Advances in computer vision have made it possible to train predictive algorithms on both structured and unstructured features of image data sets. With good predictive algorithms and robust image data, we can hope to extrapolate even relatively small samples of income or survey data over large areas. In recent work, we have used Google Street View imagery to develop measures of predicted income, housing prices, and similar metrics at the block level in U.S. cities.
Computer vision-based urban audit technology is useful in the United States, but may be even more valuable for developing countries, in which census data is often unavailable, and researchers frequently spend large amounts of money collecting survey data. We are thus attempting to develop computer vision technologies that enable development researchers to scale their research surveys in locations where Google Street View (or similar) image data is available.

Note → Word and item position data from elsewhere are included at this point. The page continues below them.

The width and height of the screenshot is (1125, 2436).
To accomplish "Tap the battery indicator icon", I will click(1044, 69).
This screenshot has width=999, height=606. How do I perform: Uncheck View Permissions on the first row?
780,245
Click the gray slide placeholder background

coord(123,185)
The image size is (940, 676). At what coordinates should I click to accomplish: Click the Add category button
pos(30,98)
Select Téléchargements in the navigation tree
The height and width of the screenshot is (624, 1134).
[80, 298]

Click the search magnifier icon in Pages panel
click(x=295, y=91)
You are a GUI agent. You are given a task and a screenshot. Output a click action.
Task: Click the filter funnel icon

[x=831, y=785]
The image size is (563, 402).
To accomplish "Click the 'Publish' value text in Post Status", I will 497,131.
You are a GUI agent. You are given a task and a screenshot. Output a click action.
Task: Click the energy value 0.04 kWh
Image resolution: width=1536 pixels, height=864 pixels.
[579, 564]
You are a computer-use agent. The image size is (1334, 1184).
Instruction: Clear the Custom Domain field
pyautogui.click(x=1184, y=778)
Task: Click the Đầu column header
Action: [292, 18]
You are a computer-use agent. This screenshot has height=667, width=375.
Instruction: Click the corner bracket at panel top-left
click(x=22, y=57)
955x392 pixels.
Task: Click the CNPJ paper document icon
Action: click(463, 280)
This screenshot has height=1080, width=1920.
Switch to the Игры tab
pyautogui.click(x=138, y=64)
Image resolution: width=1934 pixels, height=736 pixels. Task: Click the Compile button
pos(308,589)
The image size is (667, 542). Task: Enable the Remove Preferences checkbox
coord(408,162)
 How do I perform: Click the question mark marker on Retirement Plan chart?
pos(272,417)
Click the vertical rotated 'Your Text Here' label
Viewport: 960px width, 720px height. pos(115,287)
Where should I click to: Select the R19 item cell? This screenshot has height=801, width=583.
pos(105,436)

Computer vision tools for survey extrapolation could improve the power of development economics studies, by enabling researchers to scale their work beyond the directly surveyed population. In concert, computer vision tools for survey extrapolation may reduce the overall costs of surveying developing-world populations, and could in principle be used by governments at complements to existing census efforts.
The current project supports a pilot project; in particular, it will provide funds supporting geocodes that will link Street View images to an ongoing J-PAL demographic and health survey in Indonesia.
- J-PAL is conducting a survey on demographics, reported health, and pre-program healthcare utilization in Indonesia, as a component of a healthcare study led by the PI and one of the co-investigators.
- Indonesia has high-quality Google Street View images.
- We will thus examine how well Street View imagery can be used to predict responses to the J-PAL survey. In particular, we will train predictions on part of the surveyed sample in Bandung, measure out-of-sample prediction quality, and then attempt to estimate a map of predicted survey responses in Semarang.